Your copy starts at the line containing "Task: Click the blue MACD line badge -0.359" and ends at the last line of the material below. Reproduce those lines exactly, with no pictures.

* Input material
******************************
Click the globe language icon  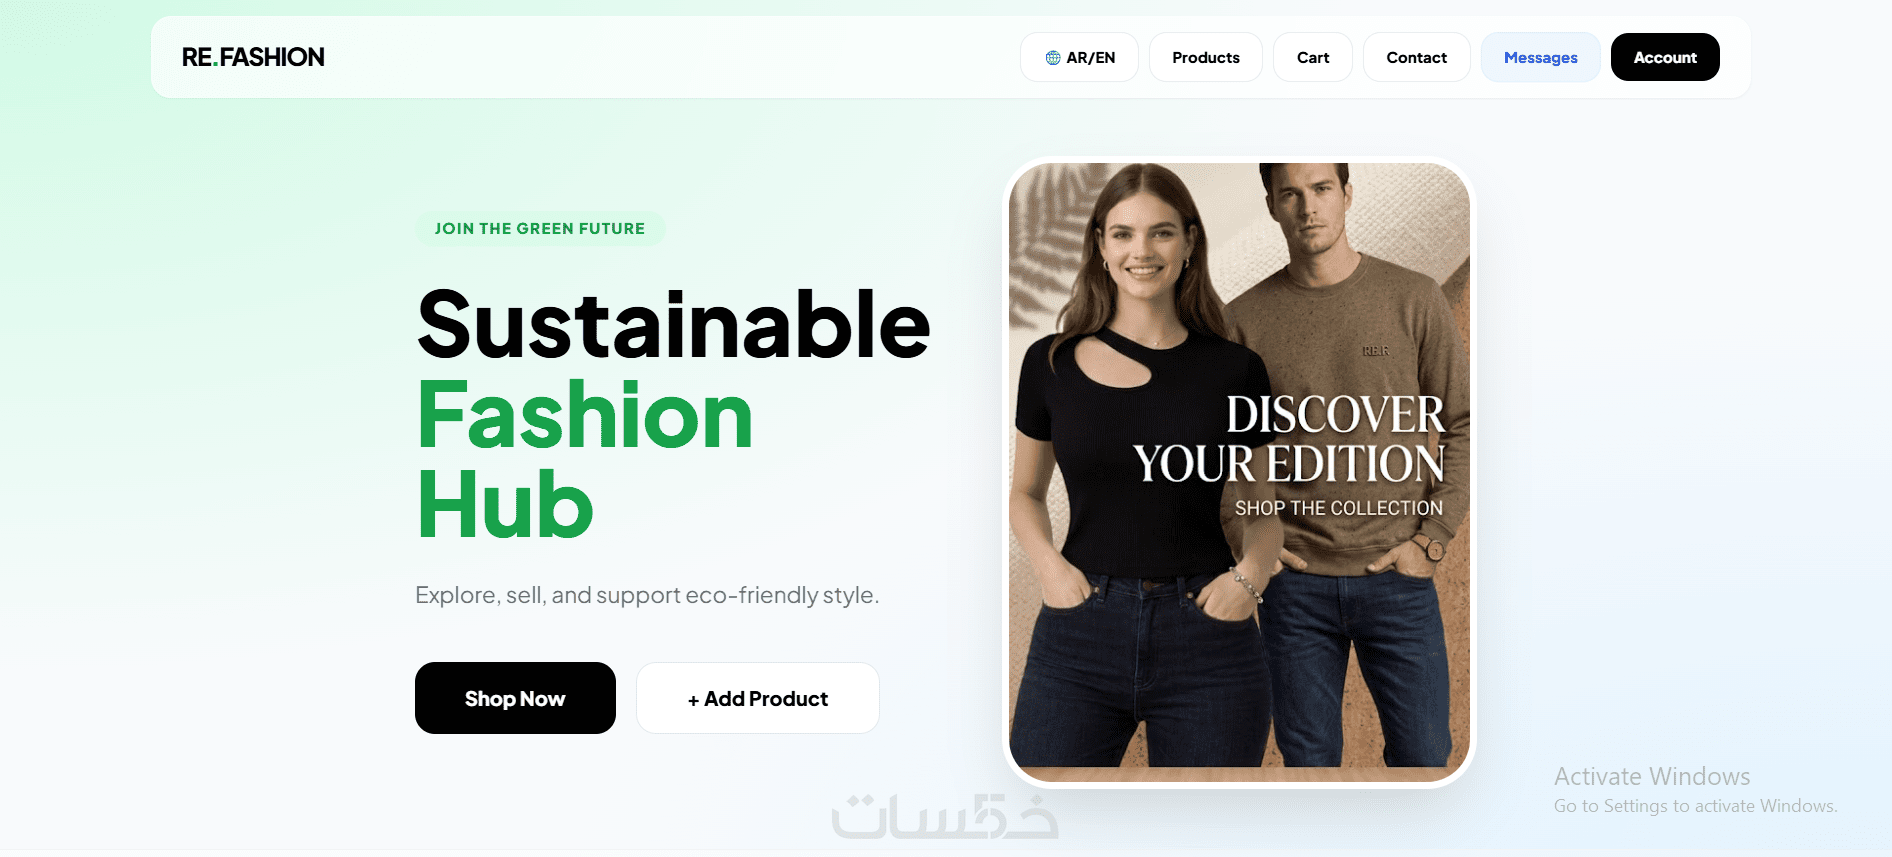pos(1053,58)
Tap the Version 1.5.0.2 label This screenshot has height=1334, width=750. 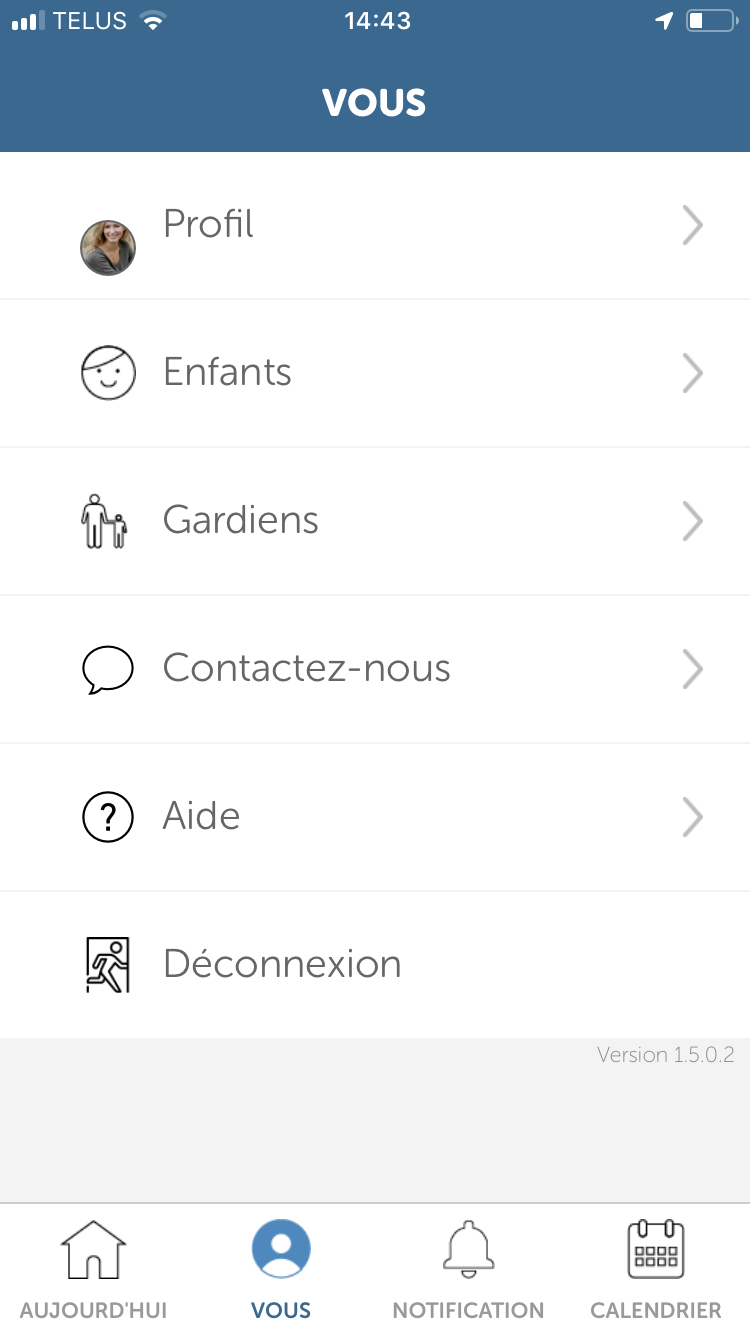click(666, 1054)
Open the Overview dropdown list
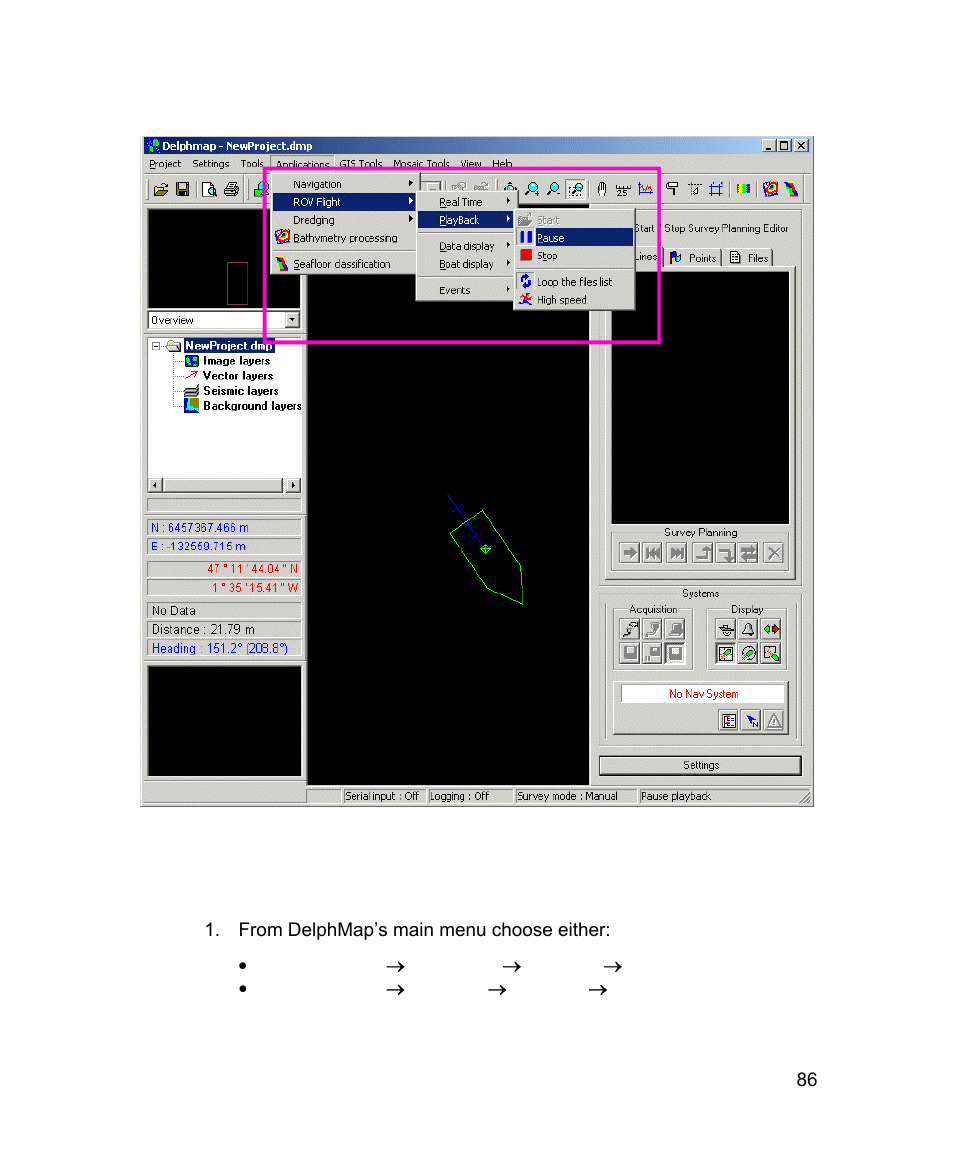Screen dimensions: 954x1159 click(x=292, y=320)
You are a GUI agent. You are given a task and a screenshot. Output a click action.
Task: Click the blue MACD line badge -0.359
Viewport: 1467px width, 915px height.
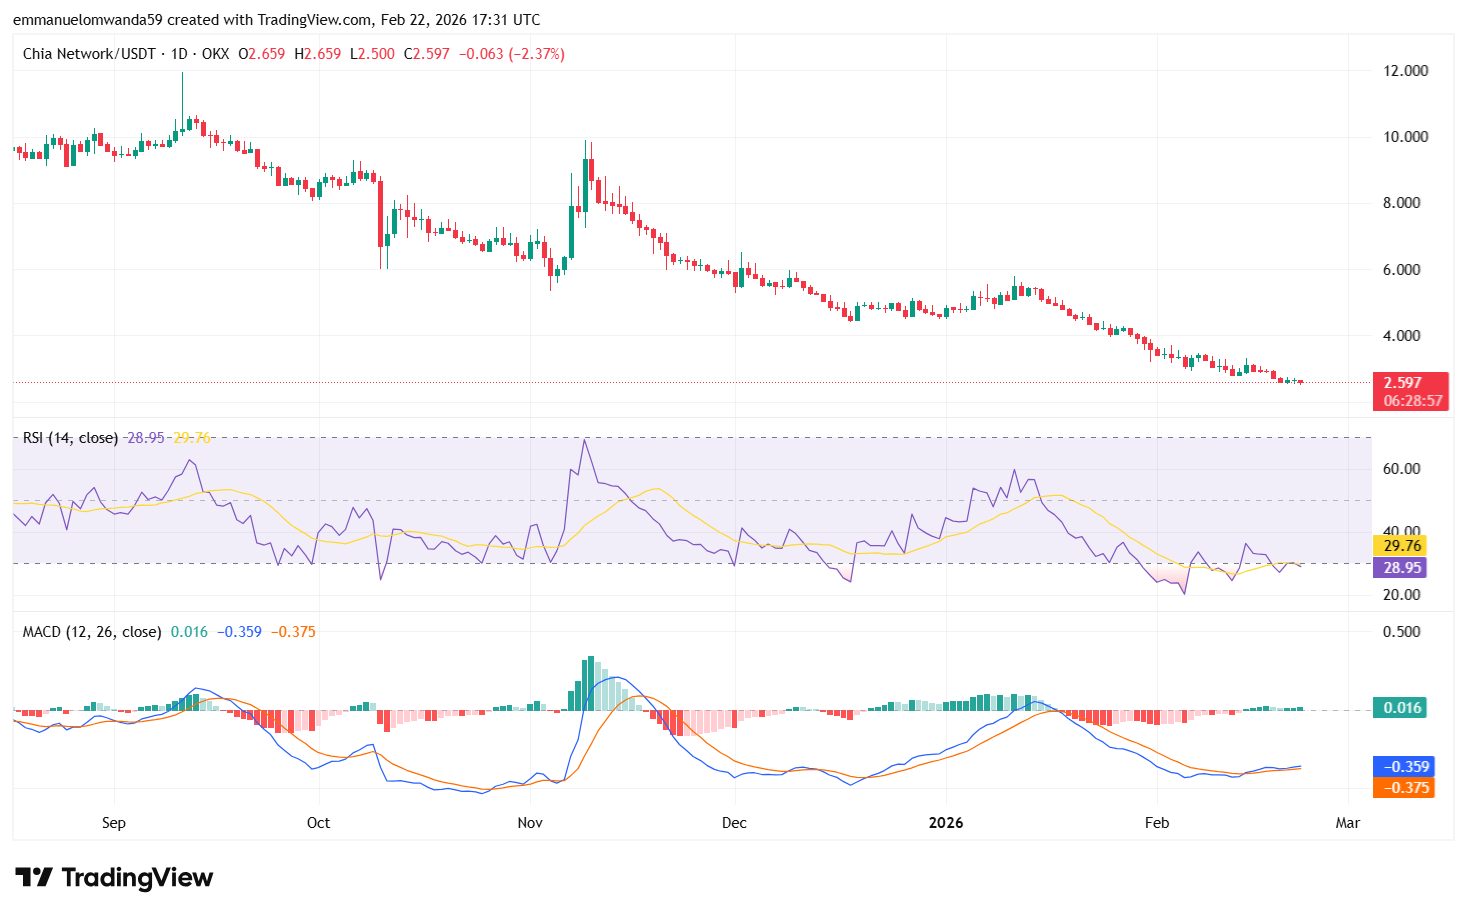coord(1403,766)
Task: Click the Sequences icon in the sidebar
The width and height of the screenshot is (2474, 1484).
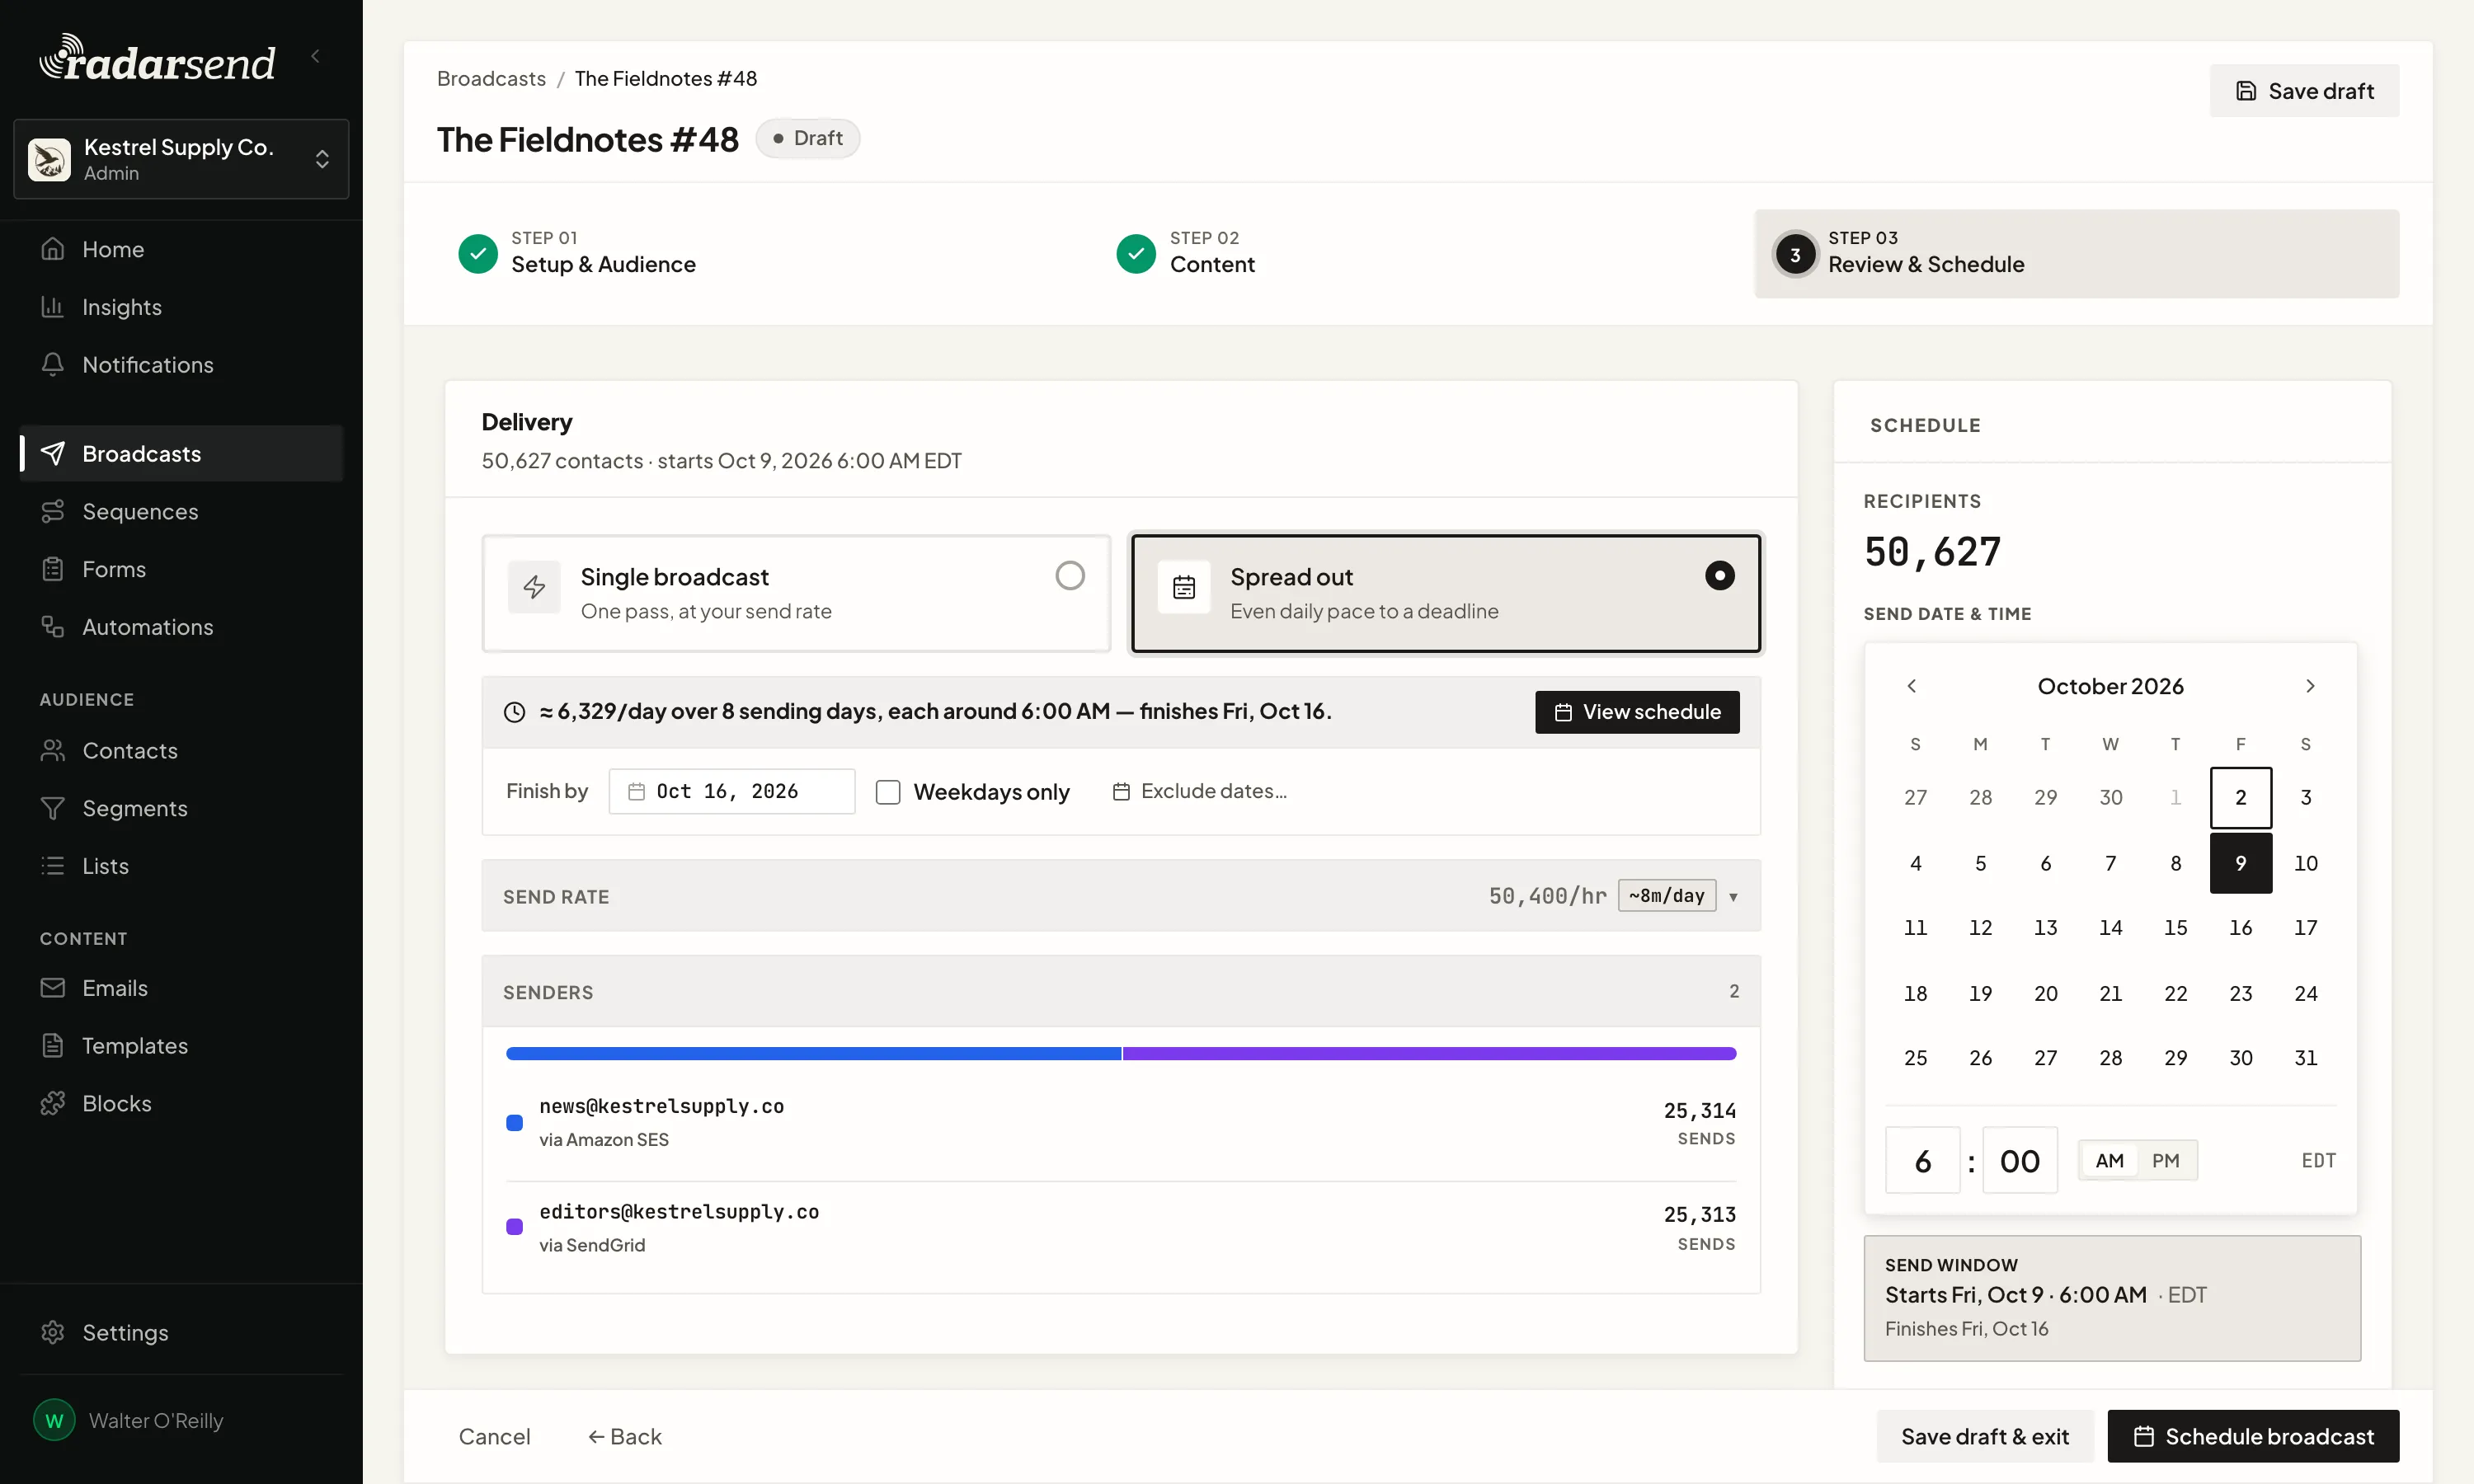Action: [x=53, y=511]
******************************
* Result of this exercise
Task: Click the blue MACD line badge -0.359
Viewport: 1467px width, 915px height.
coord(1403,766)
Task: Click the Sequences icon in the sidebar
The width and height of the screenshot is (2474, 1484).
Action: [x=53, y=511]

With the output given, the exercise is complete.